Inspired by my current reading of Unequal Protection: The Rise of Corporate Dominance and the Theft of Human Rights, you can now purchase the anti-corporate personhood t-shirt! Note that I'm not making a profit off this; I just wanted to design a slogan and start spreading the word.
Offhand, an extremely interesting passage from the above mentioned book, which illustrates exactly how screwed up our current system is:
Before there was a single genetically modified food product on the market, Monsanto, a leading provider of agricultural products to farmers, including Roundup, the world's best selling herbicide, and a pioneer in genetically altered crops, sent lobbyists to the White House in late 1986 to meet with Vice President George Bush. "There were no products at the time," Leonard Guarraia, one of the Monsanto executives at the meeting, told the New York Times in 2001. "But we bugged him for regulation. We told him that we have to be regulated."
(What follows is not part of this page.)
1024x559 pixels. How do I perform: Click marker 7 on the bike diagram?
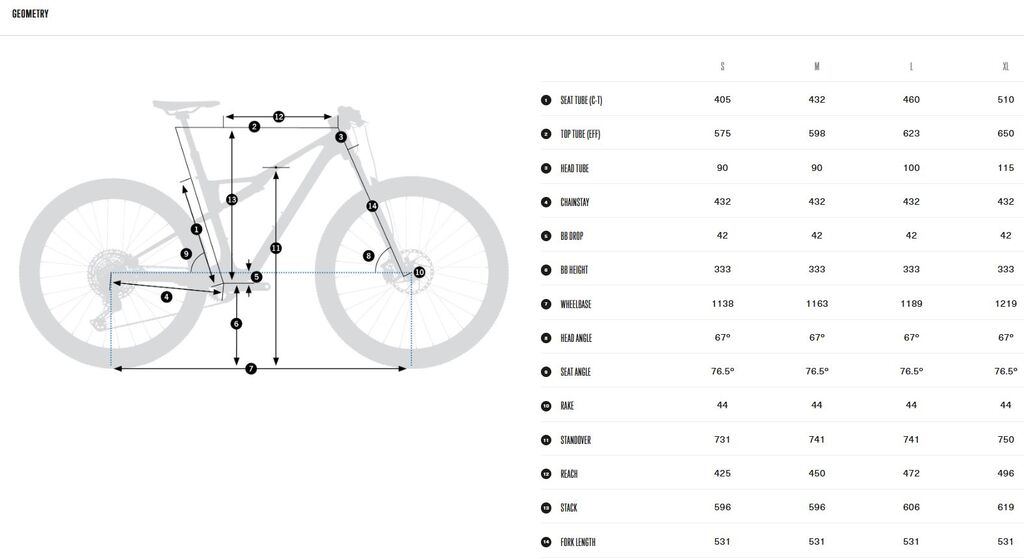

And so, the Times reports, "the White House complied" and Monsanto got the regulations they wanted from the EPA, USDA, and FDA.
Those regulations evolved throughout the Reagan and Bush administrations into a regulatory policy, announced by Vice President Dan Quayle on May 26, 1992, when he said, "We will ensure that biotech products will receive the same oversight as other products, instead of being hampered by unnecessary regulation." Certainly there would be no unnecessary regulation, but the regulations that were now in place were necessary for the industry. Said the New York Times, "the new policy strictly limited the regulatory reach of the FDA."
This is what many libertarians have been saying about government regulation for some time, but it's fascinating still to see evidence of a corporation actually asking for regulation. It really gives balls to the contention that regulation is just another form of anticompetitive, mercantilist market manipulation.
I highly recommend the book, if for no other reason than the history lesson. I had no idea how much the founding fathers, as well as 19th century presidents, wrote about corporations and their dangers. Set against the backdrop of American history, the rise of corporations in this country and the legal mechanisms by which they have come to dominate are maddening, indeed.